((

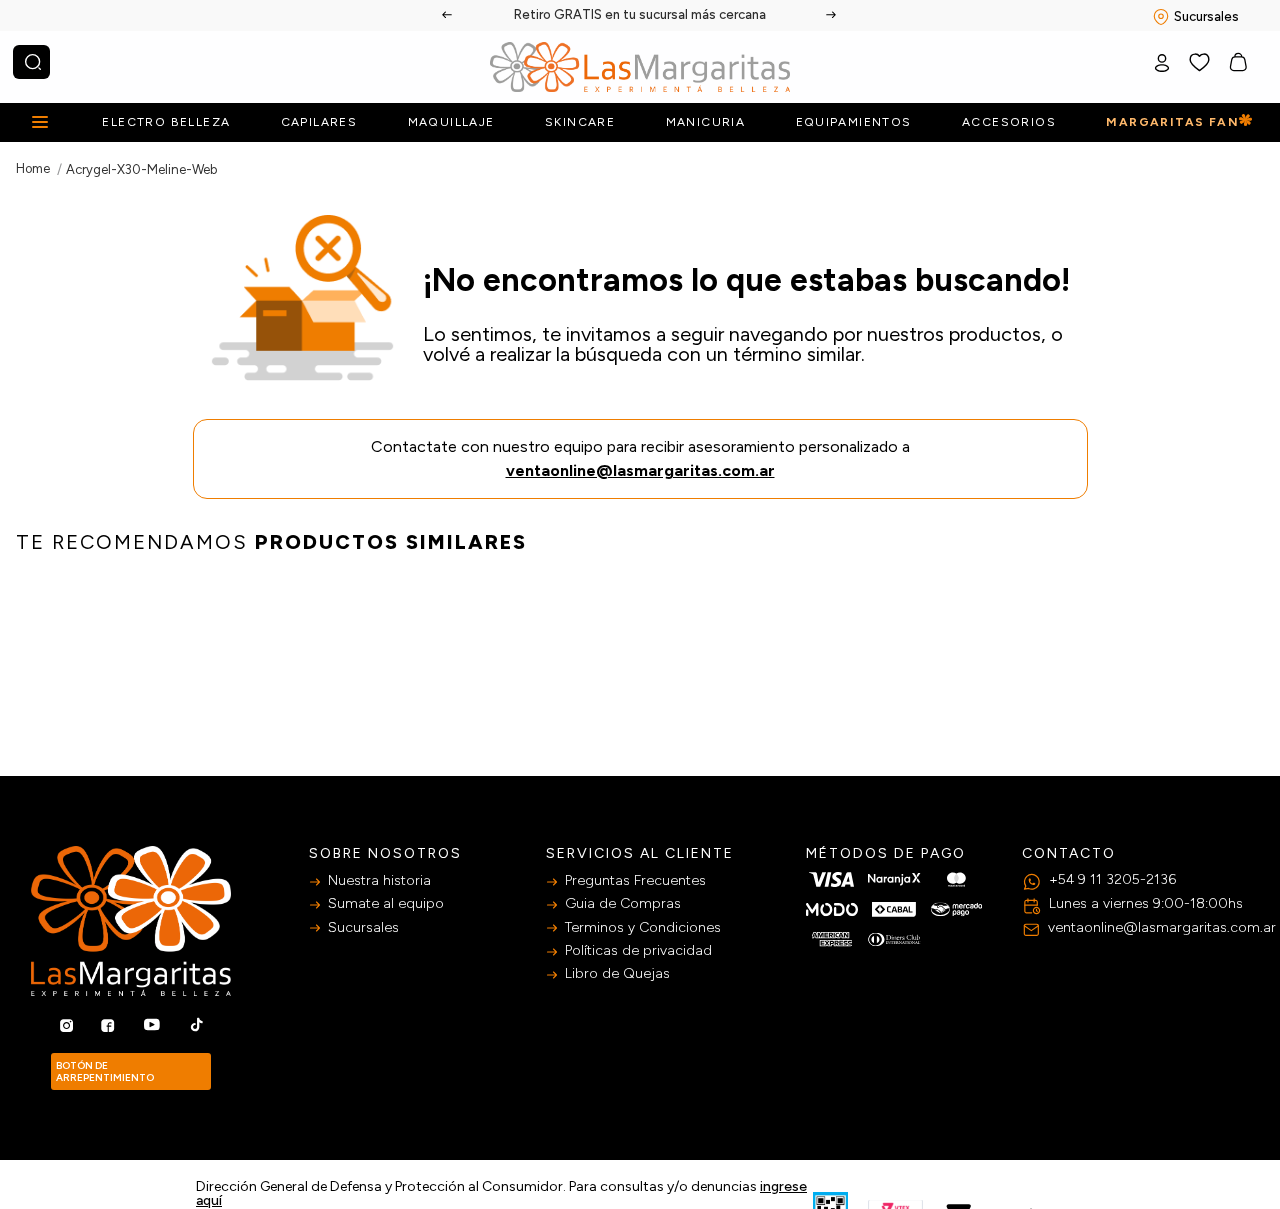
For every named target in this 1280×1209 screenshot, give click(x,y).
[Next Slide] (832, 15)
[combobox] (31, 62)
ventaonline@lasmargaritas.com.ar (640, 470)
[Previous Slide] (448, 15)
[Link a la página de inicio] (33, 168)
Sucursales (1206, 16)
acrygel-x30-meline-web (141, 169)
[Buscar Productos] (33, 62)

))

• [ABOUT THIS TASK]
Restate the data above word for word. Do not include the images.

• [RESULT FOR THIS EXERCISE]
For every named target in this 1280×1209 screenshot, give click(x,y).
[Next Slide] (832, 15)
[combobox] (31, 62)
ventaonline@lasmargaritas.com.ar (640, 470)
[Previous Slide] (448, 15)
[Link a la página de inicio] (33, 168)
Sucursales (1206, 16)
acrygel-x30-meline-web (141, 169)
[Buscar Productos] (33, 62)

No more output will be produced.